Лермонтов у себя дома, под утро после бала; на листе, вместо названия, он выписывает дату "1 января". Стихотворение он отнес к Краевскому, и оно появилось в первой книжке "Отечественных записок" за 1840 год.

В эти же январские дни непрерывных балов и маскарадов умонастроение Лермонтова, исполненное тоски и отчаянья, выплеснулось в стихотворении "И скучно и грустно". Оно было опубликовано 20 января в "Литературной газете", которую выпускал тот же Краевский, и вызвало недовольство государя императора, как о том напомнит вскоре граф Бенкендорф.

3

Между тем работа над циклом повестей, из которых "Бэла" с подзаголовком "Из записок офицера на Кавказе" - о похищении черкешенки, рассказанная автору штабс-капитаном Максимом Максимовичем, была опубликована в журнале "Отечественные записки" в марте 1839 года, а "Фаталист" в ноябре, продолжалась. Замысел, ясный в общих чертах и отдельных эпизодах, неожиданно определился весной после встречи в Петербурге с Варварой Александровной. Как в работе над поэмой "Демон" постоянно присутствовал образ Вареньки Лопухиной в переживаниях, лучше сказать, в миросозерцании поэта, как у Данте - Беатриче, так случилось и в опытах в прозе, начиная с незаконченного романа "Княгиня Лиговская". Странствия по Кавказу наполнили оба замысла конкретным жизненным содержанием - впечатлениями от природы, жизни горцев и вообще жизни.
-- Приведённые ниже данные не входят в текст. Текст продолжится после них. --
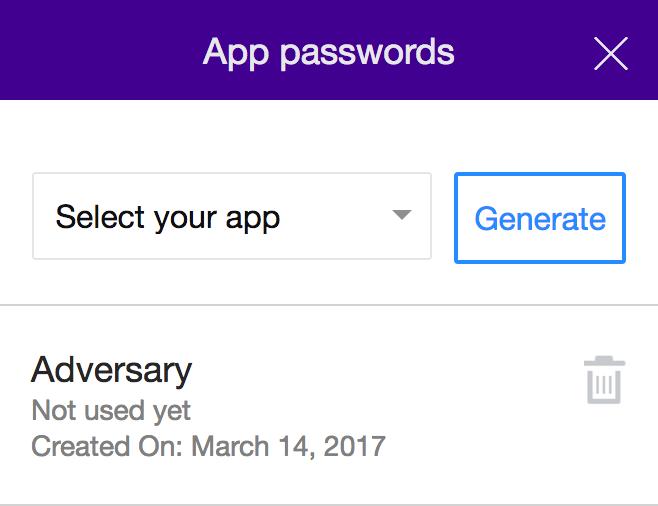Click the 'Select your app' placeholder text

point(168,217)
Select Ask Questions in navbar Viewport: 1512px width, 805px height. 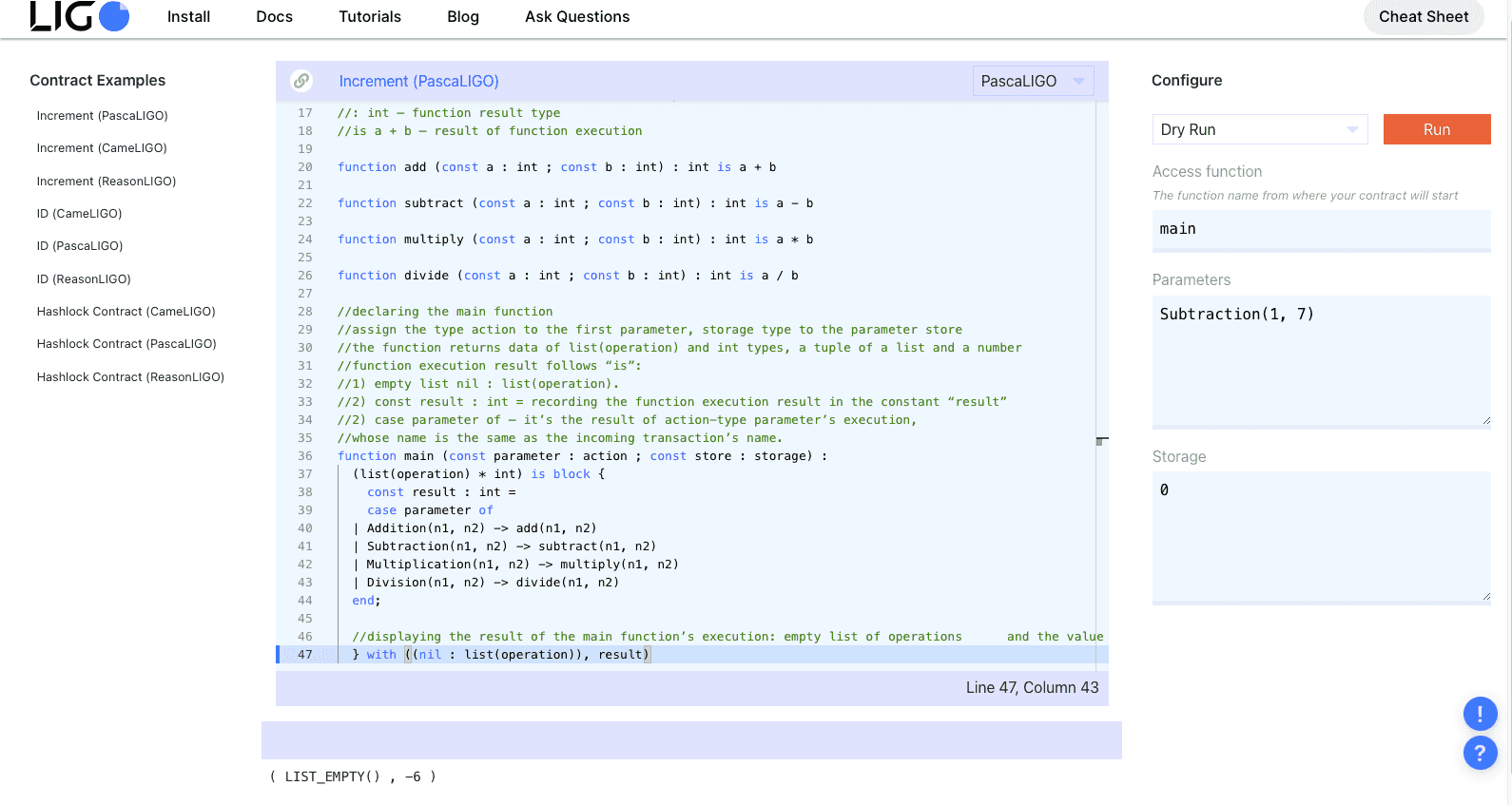point(577,17)
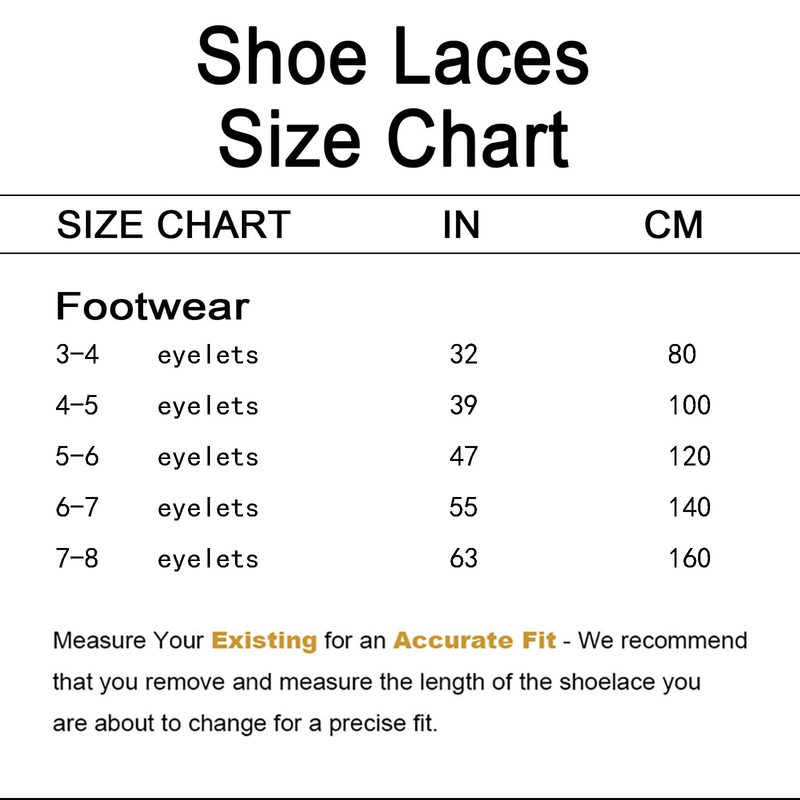Click the "SIZE CHART" column header

173,224
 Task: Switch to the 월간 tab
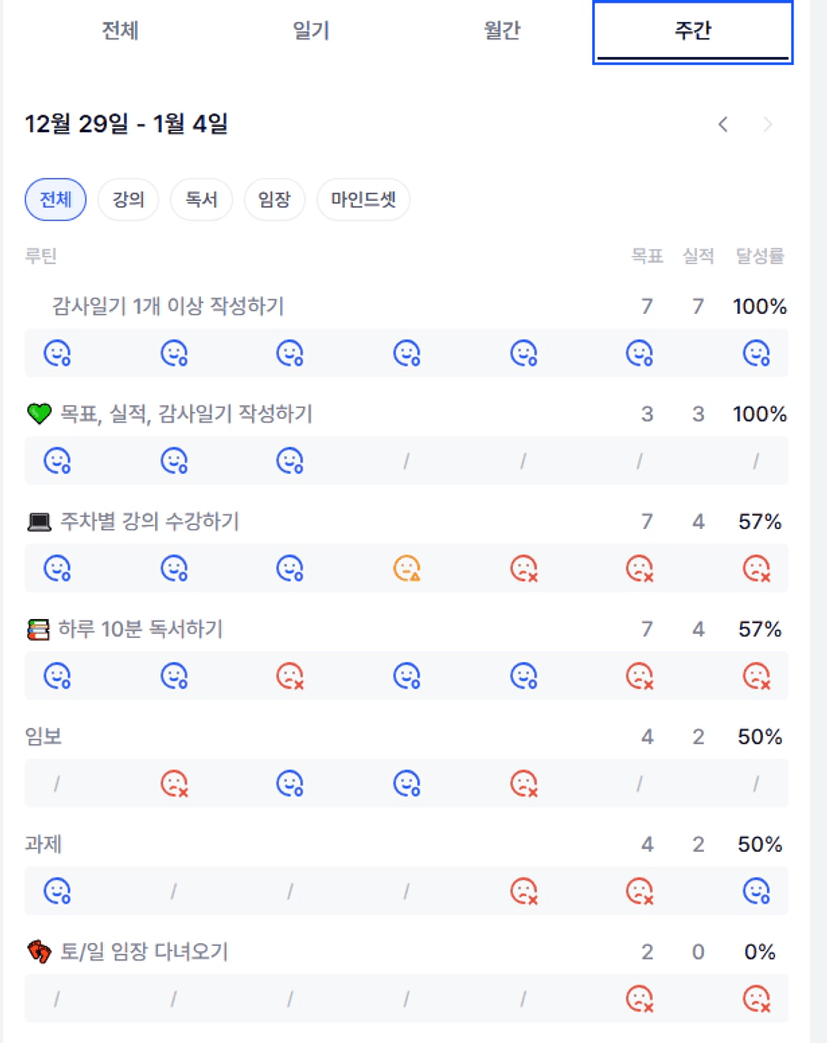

При этом личное чувство поэта к Вареньке Лопухиной лишь обнаруживало свои глубины, то есть любви столь же земной, сколь и небесной. Это возрожденческая любовь к женщине, которая гибнет и возносится в Рай.

Теперь же цикл повестей о приключениях русского офицера на Кавказе, по сути, новелл эпохи Возрождения с их конкретно-жизненным содержанием и общей, как бы невысказанной идеей свободы и торжества жизни, обретает цельность единого замысла романа, и она связана с образом Вареньки Лопухиной, замужней и несчастной, которая впервые прямо высказывает свою любовь к поэту, при этом ее образ двоится: то княжна Мери, то Вера, - это ее юность и молодость, подкошенная болезнью.

Нежданная встреча Лермонтова с Варварой Александровной в Петербурге, - она думала о скорой смерти и хотела попрощаться с ним, - во всей ее психологической глубине отразилась в повести "Княжна Мери", с превращением цикла удивительных повестей в роман. Лермонтов это сознавал вполне и, как, заканчивая поэму "Демон", приписал Посвящение с прямым обращением к Варваре Александровне Лопухиной (не Бахметевой), он и здесь, в романе, оставил знак: родинку у Веры, деталь, от которой сжимается у него сердце, как у героя. Это был знак, предательский по отношению к Варваре Алексанровне с ее ревнивым мужем, но он был не в силах отказаться от него, как и от любви к ней, пусть это по-юношески, но он и был еще юн душой, несмотря на опыт разума.